Venture Philanthropy
L’autre côté du spectre est plus intéressant, car encore beaucoup plus en développement, avec un impact de l’investissement nettement au premier plan et un rendement financier plutôt secondaire. Ici, l’investissement à impact social se transforme en «Venture Philanthropy». Il s’agit de méthodes de financement que l’on connaît dans le domaine du capital-risque: des capitaux sont mis à disposition, que ce soit sous forme de prêts ou de participations, en acceptant des risques élevés. La Venture Philanthropy soutient des entreprises dont on attend un impact environnemental ou social mesurable. L’investissement à impact social intervient donc sous la forme d’une promotion entrepreneuriale visant à obtenir un impact spécifique. Les bénéficiaires sont des entrepreneurs sociaux ou des start-up à un stade très précoce. La raison d’être de l’entreprise, qui doit avoir un impact positif sur le plan social, écologique, voire culturel, est au cœur de l’entrepreneuriat social. On peut imaginer des activités d’entreprise dans divers domaines d’activité: intégration au travail, soins médicaux, garde d’enfants, développement des zones isolées, aide de proximité, économie circulaire, recherche et innovation, etc. Un aspect important de l’entrepreneuriat social est que les excédents de revenus générés par les services ou les produits sont réinvestis pour une part importante dans l’impact social.
Emploi multiple
Ce qui est intéressant dans la Venture Philanthropy, c’est la potentialisation de l’impact qui intervient par le retour du capital à la fondation et donc par l’utilisation multiple d’un franc philanthropique. La récupération du capital investi ou l’obtention d’un rendement correspondant au risque encouru ne sont pas la priorité de la Venture Philanthropy. C’est pourquoi les fondations investissent là où il n’y a pas d’investisseurs professionnels en raison de l’absence de perspectives de rendement.

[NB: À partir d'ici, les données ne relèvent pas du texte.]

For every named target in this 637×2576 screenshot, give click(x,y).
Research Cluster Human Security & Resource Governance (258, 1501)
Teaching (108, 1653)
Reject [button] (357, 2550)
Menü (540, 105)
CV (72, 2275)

Les fondations qui adoptent une approche de Venture Philanthropy associent souvent à l’apport de capital le développement de compétences sous forme de coaching, de transfert de savoir-faire et de mise à disposition de leur réseau.
Actifs
Si le but principal de l’investissement à impact social est de réaliser l’objectif et donc d’obtenir un impact, il ne s’agit donc pas d’un placement classique, mais d’une activité de financement. Cette définition du but se traduit ensuite dans la comptabilité de la fondation: alors que les dons traditionnels sont traités comme des charges, les formes de soutien aux entreprises doivent être comptabilisées dans les actifs. Toutefois, en vertu du principe de prudence du droit commercial, cela ne se fait normalement qu’avec une position pour mémoire, car elles n’ont aucune valeur vénale au moment de l’acquisition.
Différentes formes
Les formes de soutien aux entreprises peuvent prendre différentes formes, notamment des prêts ou des participations en actions, mais aussi des prêts convertibles ou des obligations à impact social (Social Impact Bonds). En voici un exemple concret: une fondation qui a défini comme objectif la cohésion de la société en Suisse pourrait accorder un prêt à long terme et à faible taux d’intérêt à un entrepreneur social qui développe une plateforme numérique d’aide entre voisins. Des instruments de mesure de l’impact et de remboursement sont définis contractuellement sous forme de jalons. Outre son soutien financier, la fondation met à la disposition de l’entrepreneur social un coaching en gestion stratégique et financière de l’entreprise.
Conclusions:
- L’Impact Investing, ou encore investissement à impact social ou environnemental, est une boîte à outils passionnante que les fondations peuvent utiliser pour accroître leur impact. En effet, chaque franc investi bénéficie d’un levier supplémentaire.
- Dans le cas des start-up et des entrepreneurs sociaux, les fondations peuvent couvrir un besoin en capitaux qui n’est pas disponible auprès d’investisseurs poursuivant un but lucratif.
- Il ne faut toutefois pas sous-estimer la charge de travail. Par rapport à un monde traditionnel comportant des placements classiques d’une part et des dons d’autre part, la complexité augmente considérablement dans l’investissement à impact social.